■ **CHALLENGE A**
Translate this sentence from the article on Kerry football punditry into Spanish: "Being a pundit is akin to an occupational hazard for a Kerry footballer."
■ **CHALLENGE B**
Write the next part of the article on Kerry football punditry, picking up after its final sentence.

'With Kerry at times I feel like I'm overcritical': the tricky balance of being a Kingdom pundit
Jack O'Connor dropped the pair for the All-Ireland SFC qualifier against Antrim for breaching discipline but it all worked out in the end and 'It Wasn't Lucozade', belted out by Ó Sé in The Boar's Head pub over the All-Ireland final weekend they beat Cork, was the hit that never was.
Will O'Connor's latest row with an Ó Sé inspire another ditty? Don't be surprised. Kerry make a habit of making light out of the dark even if O'Connor's thinly-veiled dig at Darragh Ó Sé spoke of a profound difference.
Some wounds cut deep. Friendships and associations have ended on the back of commentary. 'The one player who won't talk to me is Ogie Moran," Pat Spillane wrote in his autobiography, No Pat on the Back – Confessions of A Football Pundit.
"Ogie was a great player. My problems with Ogie, or more precisely his problems with me, go back to the time when he was manager of the Kerry team and I was very critical of him. One of my dearest wishes would be that Ogie and myself could bury the hatchet."
Perhaps sensing his analysis would eventually be interpreted similarly, one of the game's most insightful minds Dara Ó Cinnéide left The Sunday Game after five years. His work commitments with Raidió na Gaeltachta had increased but Ó Cinnéide was also acutely aware of how his words resonated within the county's confines.
Being a pundit is akin to an occupational hazard for a Kerry footballer. Of the 20 Kerry players who played in the 2009 All-Ireland final, nine have either had a newspaper or online column at some stage, including Ó Sé and captain Darran O'Sullivan.

■ **DATA SEGMENT**
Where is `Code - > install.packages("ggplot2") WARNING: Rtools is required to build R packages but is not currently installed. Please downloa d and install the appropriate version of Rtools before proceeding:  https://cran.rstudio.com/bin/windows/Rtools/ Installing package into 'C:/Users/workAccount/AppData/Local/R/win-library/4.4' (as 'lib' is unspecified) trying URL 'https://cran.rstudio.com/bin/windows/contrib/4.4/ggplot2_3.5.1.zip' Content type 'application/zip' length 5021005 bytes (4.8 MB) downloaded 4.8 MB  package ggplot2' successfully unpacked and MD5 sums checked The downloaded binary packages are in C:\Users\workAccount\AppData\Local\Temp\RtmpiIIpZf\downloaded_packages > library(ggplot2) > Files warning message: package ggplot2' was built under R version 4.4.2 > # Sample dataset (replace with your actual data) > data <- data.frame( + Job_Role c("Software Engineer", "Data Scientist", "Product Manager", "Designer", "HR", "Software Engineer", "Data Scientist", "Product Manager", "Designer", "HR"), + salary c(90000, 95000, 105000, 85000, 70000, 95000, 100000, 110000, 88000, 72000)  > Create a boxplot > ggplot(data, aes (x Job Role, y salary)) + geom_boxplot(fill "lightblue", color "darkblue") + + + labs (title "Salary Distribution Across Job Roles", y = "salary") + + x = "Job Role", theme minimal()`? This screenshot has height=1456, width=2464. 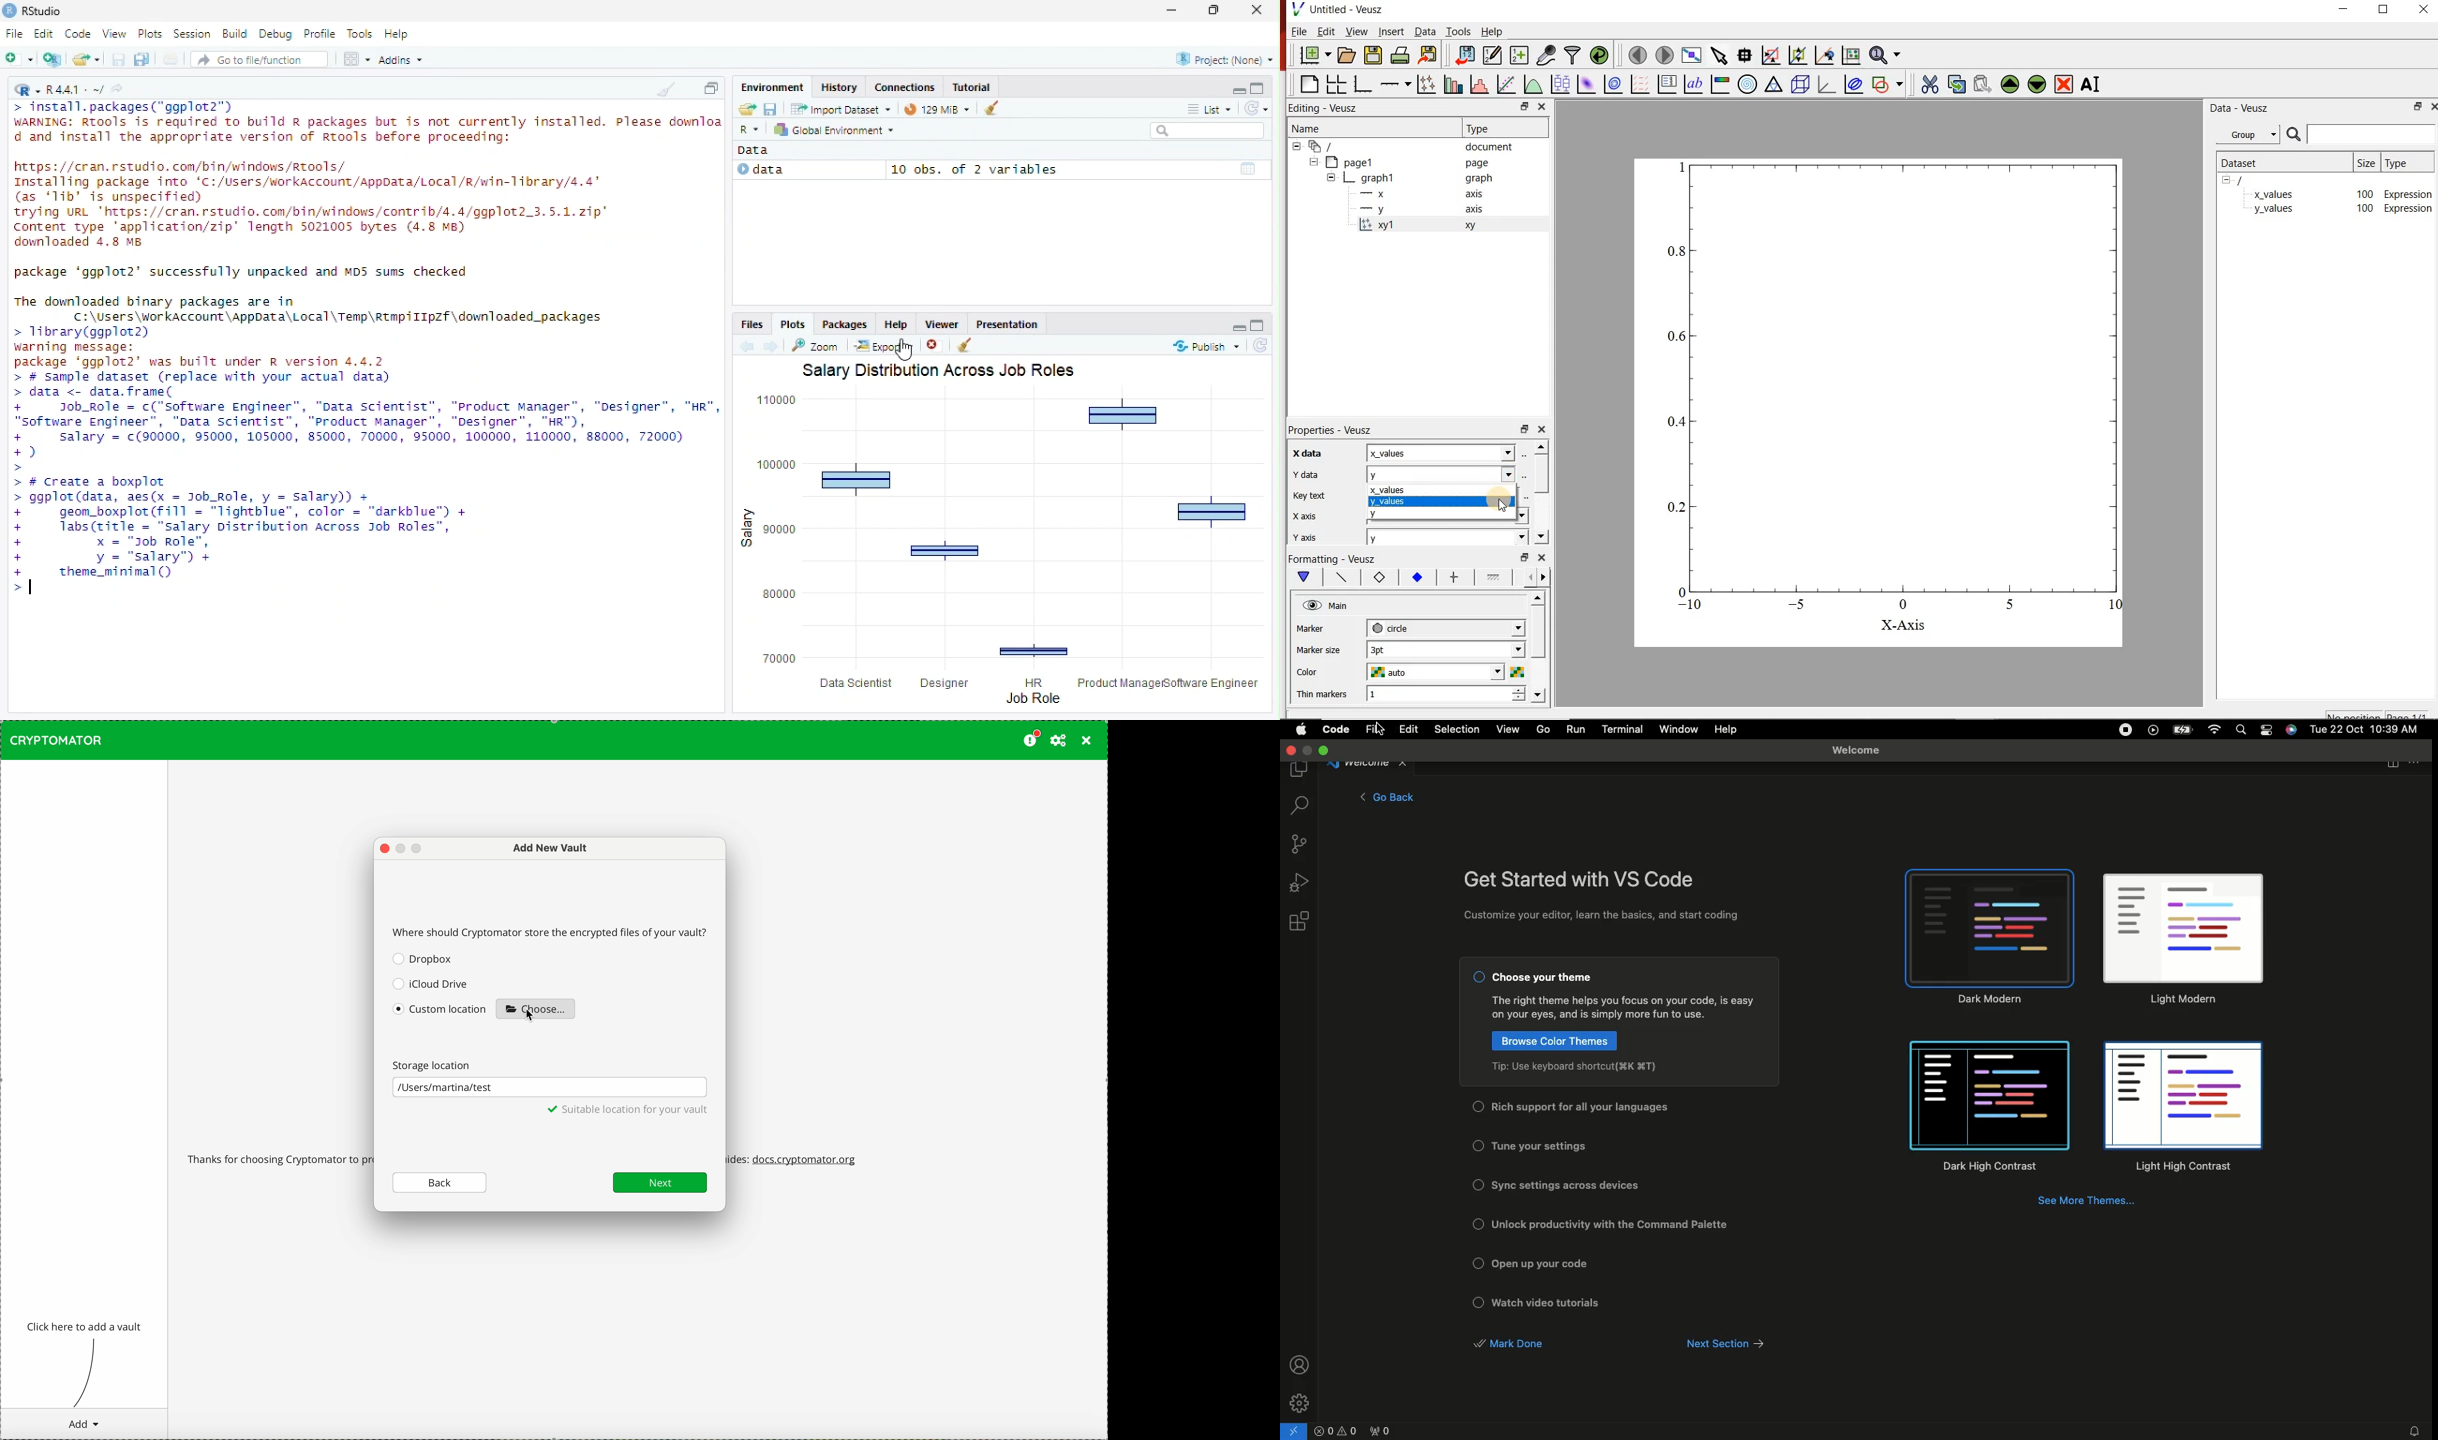
Code - > install.packages("ggplot2") WARNING: Rtools is required to build R packages but is not currently installed. Please downloa d and install the appropriate version of Rtools before proceeding:  https://cran.rstudio.com/bin/windows/Rtools/ Installing package into 'C:/Users/workAccount/AppData/Local/R/win-library/4.4' (as 'lib' is unspecified) trying URL 'https://cran.rstudio.com/bin/windows/contrib/4.4/ggplot2_3.5.1.zip' Content type 'application/zip' length 5021005 bytes (4.8 MB) downloaded 4.8 MB  package ggplot2' successfully unpacked and MD5 sums checked The downloaded binary packages are in C:\Users\workAccount\AppData\Local\Temp\RtmpiIIpZf\downloaded_packages > library(ggplot2) > Files warning message: package ggplot2' was built under R version 4.4.2 > # Sample dataset (replace with your actual data) > data <- data.frame( + Job_Role c("Software Engineer", "Data Scientist", "Product Manager", "Designer", "HR", "Software Engineer", "Data Scientist", "Product Manager", "Designer", "HR"), + salary c(90000, 95000, 105000, 85000, 70000, 95000, 100000, 110000, 88000, 72000)  > Create a boxplot > ggplot(data, aes (x Job Role, y salary)) + geom_boxplot(fill "lightblue", color "darkblue") + + + labs (title "Salary Distribution Across Job Roles", y = "salary") + + x = "Job Role", theme minimal() is located at coordinates (365, 354).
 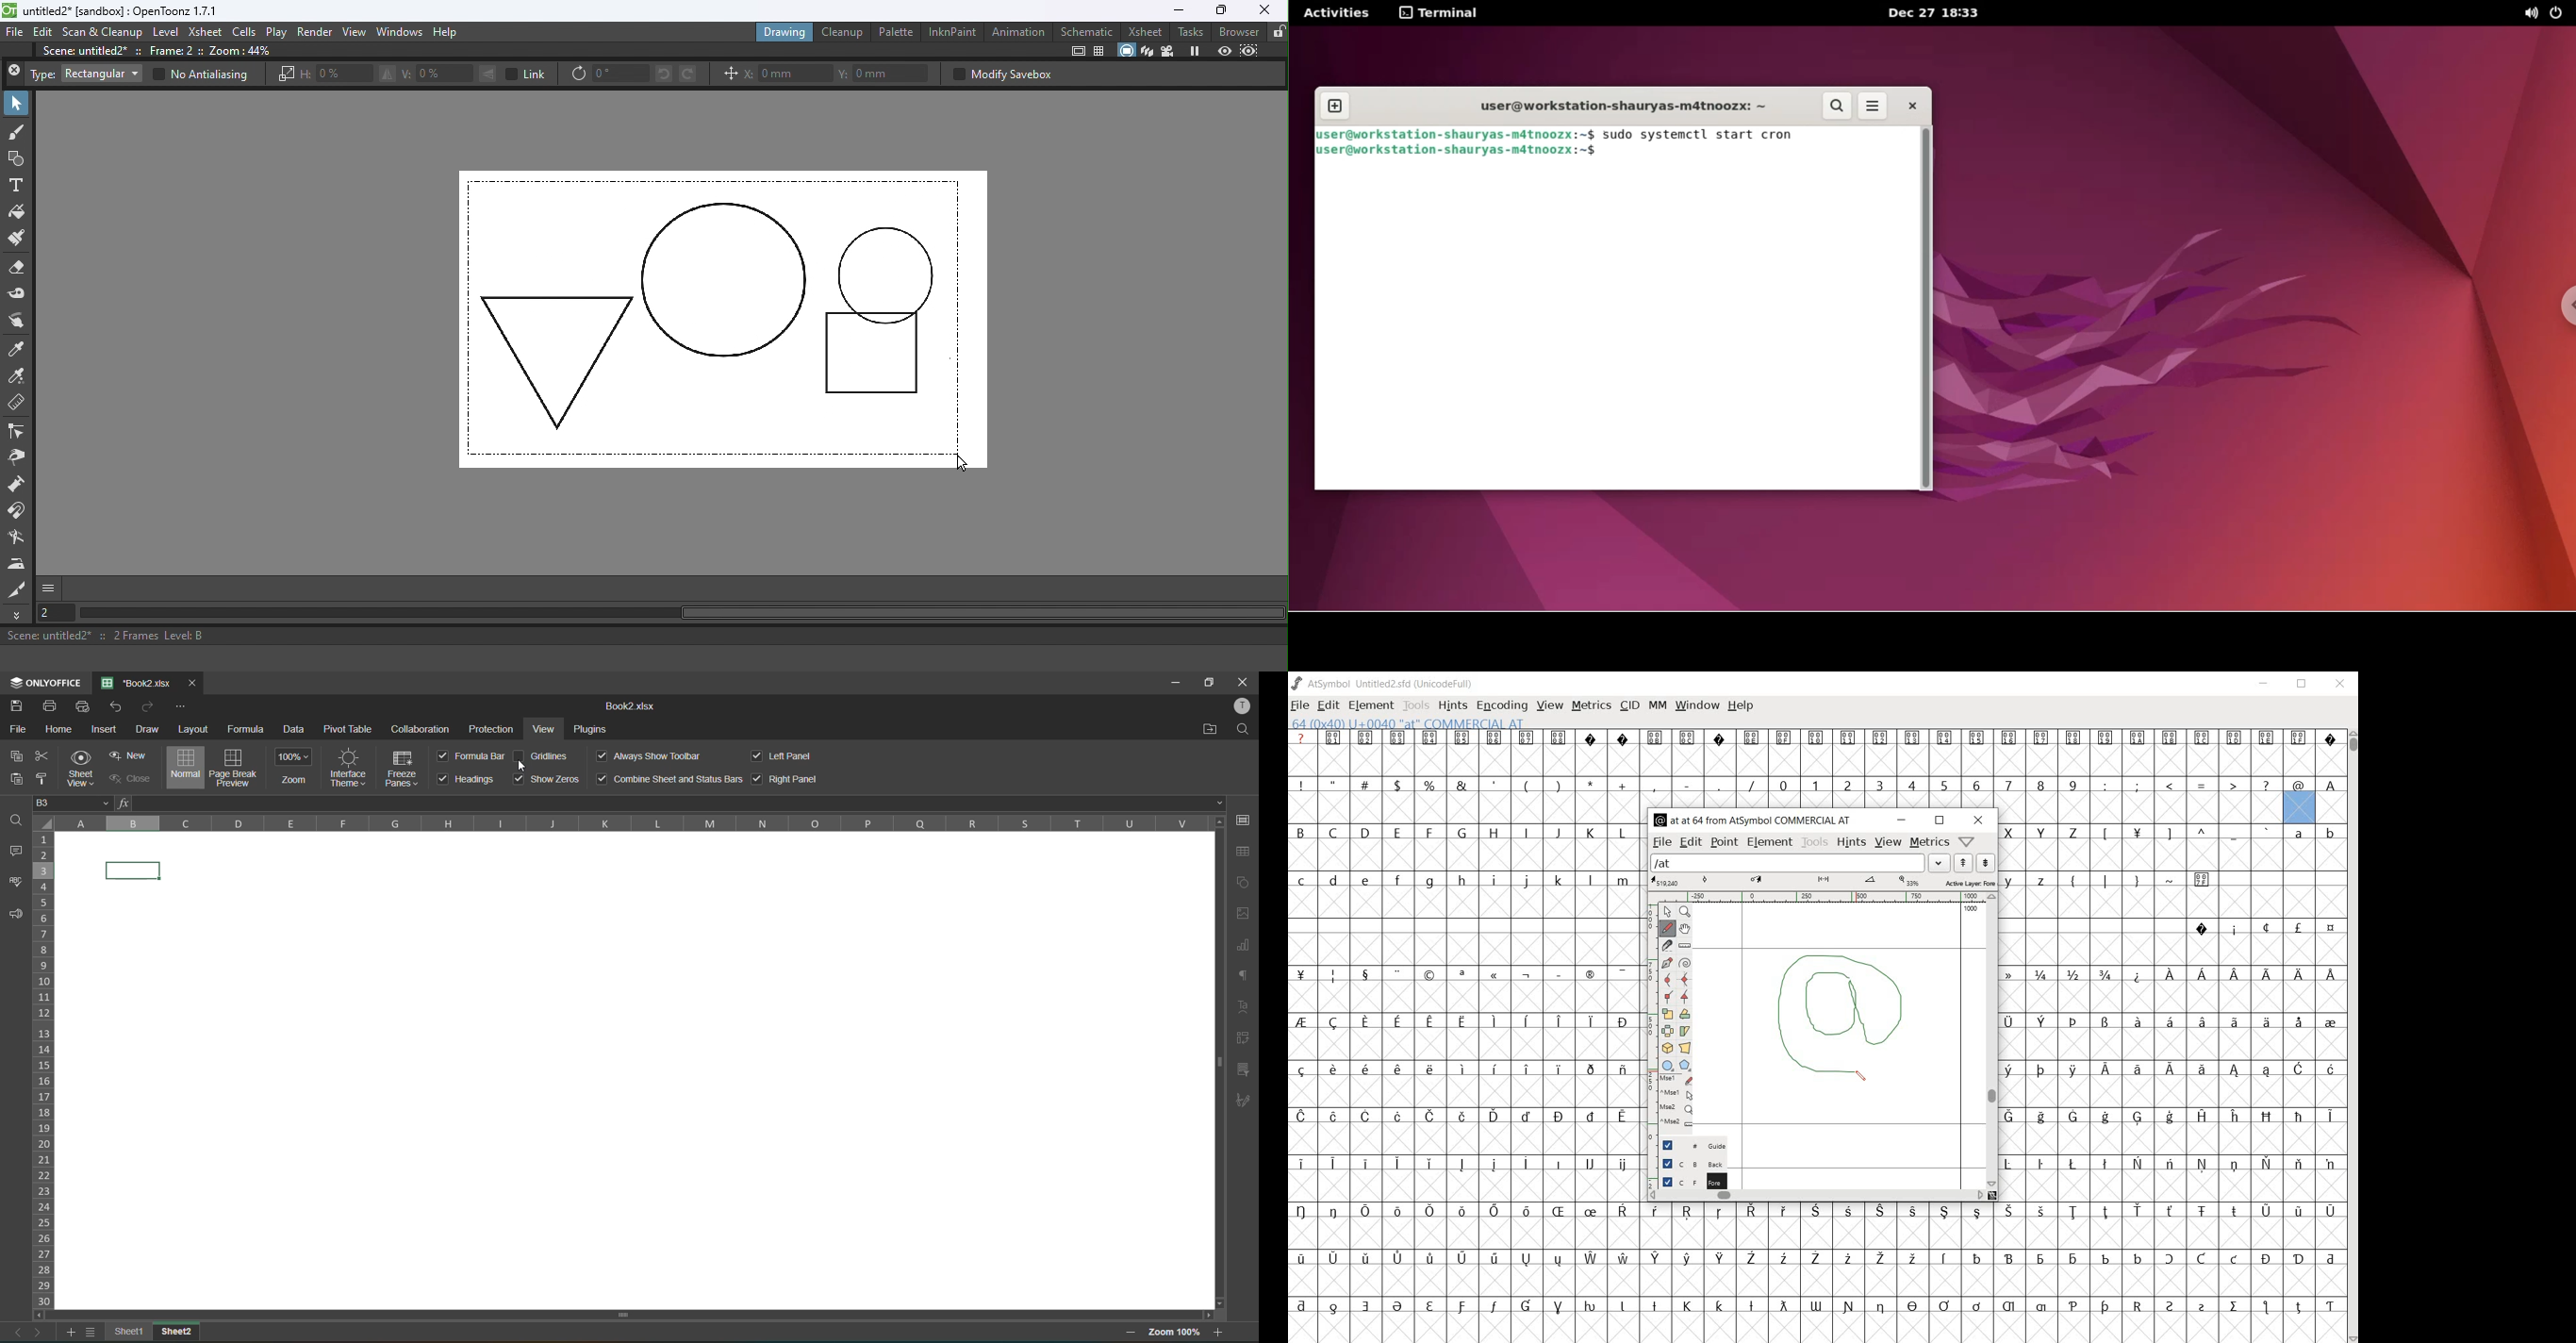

■ **RESPONSE A**
Ser comentarista es casi un riesgo laboral para un futbolista de Kerry.

■ **RESPONSE B**
Since retiring in 2019, the Glenbeigh-Glencar man has worked with the likes of Kerry's Eye, sportsjoe.ie and Off The Ball. He admits he struggles to avoid placing the same expectations on Kerry teams that he had of himself.
'It is one of those things that the longer that you have finished up, the easier it is to be more direct and honest because you don't know the players as much,' says the four-time All-Ireland SFC winner. 'I'm not sure if I am with other counties, with certainly Kerry at times I feel like I'm overcritical because I expect the highest standard of everything, which is unfair.
'When you see back in black and white what you've said or written, your reaction is, 'Ah, I was a bit harsh.' But a lot of that has to do with I as a player liked having that extra bit of pressure and people expecting that we had to do more than anybody else. That our style of football had to be better and I grew as a footballer in a dressing room environment when nothing was ever enough. If we won by 10 points, we'd find a flaw somewhere.
'It is tricky, the punditry, especially when it is your own. You are just putting on them the expectations we put on ourselves. There's always another gear.'
For the life of him, O'Sullivan can't remember anything any of the Kerry golden years era that he might have taken exception to during his career. 'Most of what I got was when I was working in the bank and random people coming in with the sole purpose of telling me we were good or bad, that this fella shouldn't be on the team, that this fella should, all that type of stuff.
'Most of the media stuff you'd be aware of it but I would have never read it. I was good for avoiding that stuff. Social media wasn't as big then either so you could ignore things a lot easier.'
Living among those he critiques and with the possibility of seeing them on the street is also something O'Sullivan has to consider. 'I try to be straight. If Kerry play badly, I will say they played poorly. I tried not to make it individual so if the defence are leaking scores, I will comment about them collectively.
'You would go as far as saying such and such had a tough afternoon but you wouldn't be thinking, 'Oh, I hope I don't bump into him.' By and large, they would have known they had a bad game and even though you're highlighting that, and they might be thinking 'f- him anyway', more often than not fellas accept it.
'You're going to be called out if you have a bad day. You just have to avoid getting personal or being too personal. At the end of the day, you're there to do a job and call it as you see it, and if you don't do that, you'll be called out yourself for bluffing it.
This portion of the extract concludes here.